HC Deb 11 March 1897 vol 47 cc490-1
MR. HENNIKER HEATON (Canterbury)

I beg to ask the Secretary to the Treasury, as representing the Postmaster General, whether he has been informed that there is an urgent and increasing demand for some means of prepaying the postage on replies to letters of inquiry sent to British Colonies and Foreign Countries, and of remitting the price of a newspaper or other article of small cost; whether, seeing that, inland United Kingdom stamps call be obtained in small quantities at various post offices in the Colonies for transmission to England, he will consider the expediency of opening an office at St.

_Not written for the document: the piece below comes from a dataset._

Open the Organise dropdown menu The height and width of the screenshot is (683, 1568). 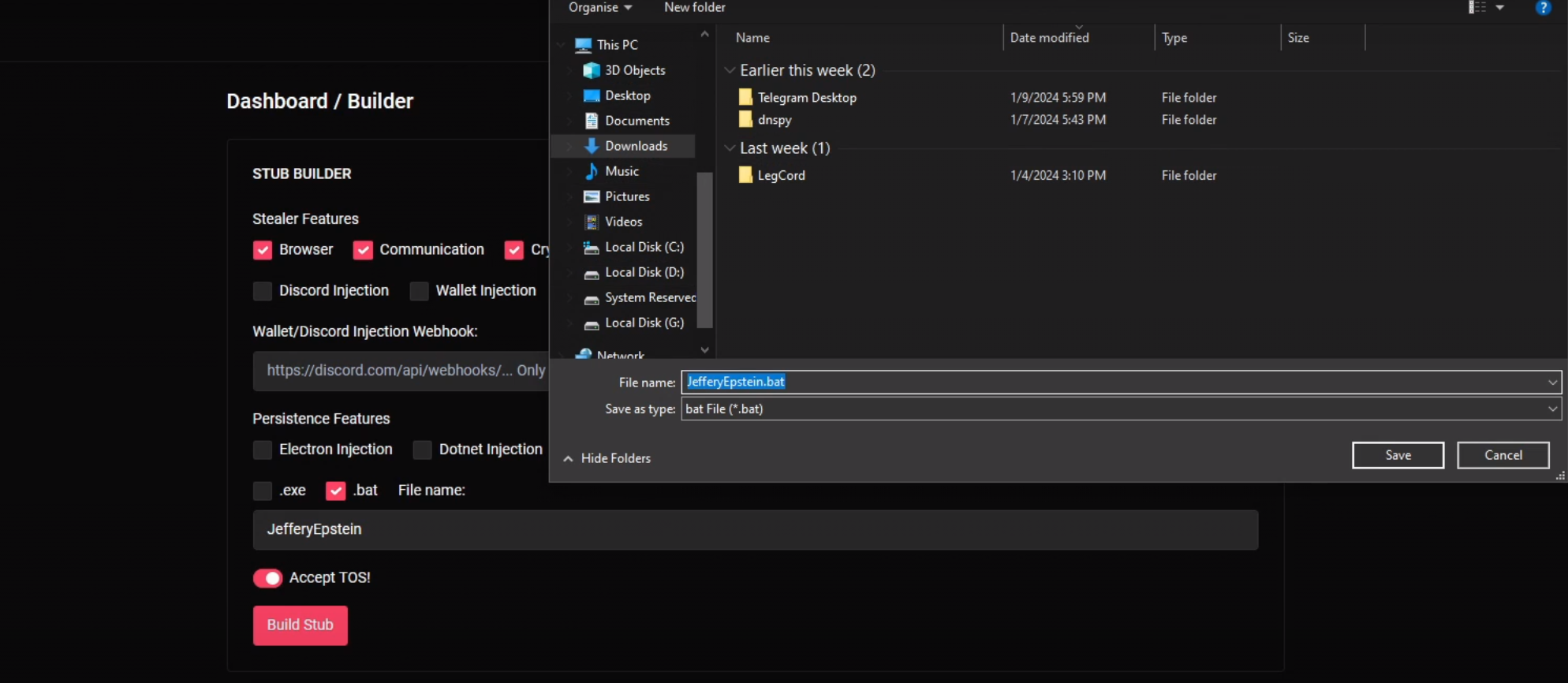pyautogui.click(x=599, y=8)
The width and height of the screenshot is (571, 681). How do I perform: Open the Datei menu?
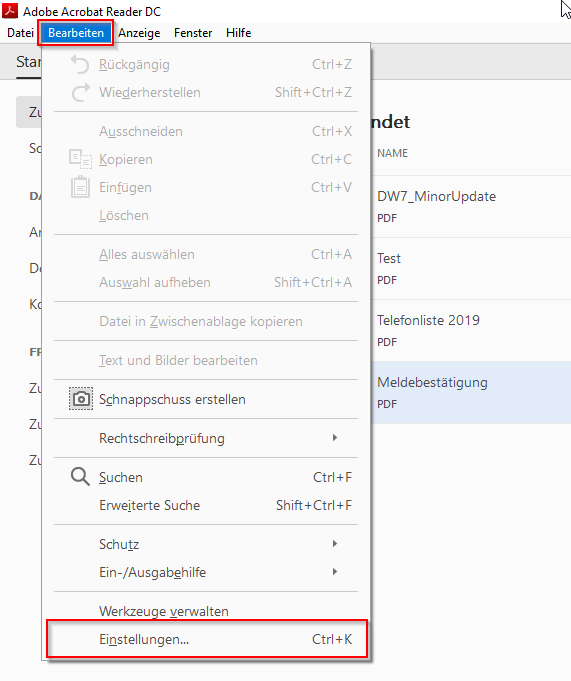(x=20, y=33)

Martin's-le-Grand, and in each of the great mercantile centres of the United Kingdom, at which Foreign and Colonial stamps shall be sold to a limited amount for transmission to the Colonies and Foreign Countries, or received in exchange for stamps of the United Kingdom at a small profit in either case to the Post Office, with a view to facilitate epistolary communication, the ordering of samples, and the opening of commercial transactions between this country and the Colonies and Foreign Countries; and whether any solution of the difficulty alleged to exist in connection with the Institution of a common international stamp has yet been devised?

MR. HANBURY

The Postmaster General has not been informed, and is not aware that there is an urgent and increasing demand for some means of prepaying the postage on replies to letters of inquiry sent to British Colonies and Foreign Countries, and of remitting the price of a newspaper or other article of small cost. As I stated, in reply to a similar question asked by the hon. Member on the 22nd of August 1895, he does not feel that he would be justified in making arrangements for the sale of Colonial stamps, for which he believes that there is no effective demand here. The Postmaster General is not aware that any solution has yet been devised of the difficulty attending the institution of a common international stamp.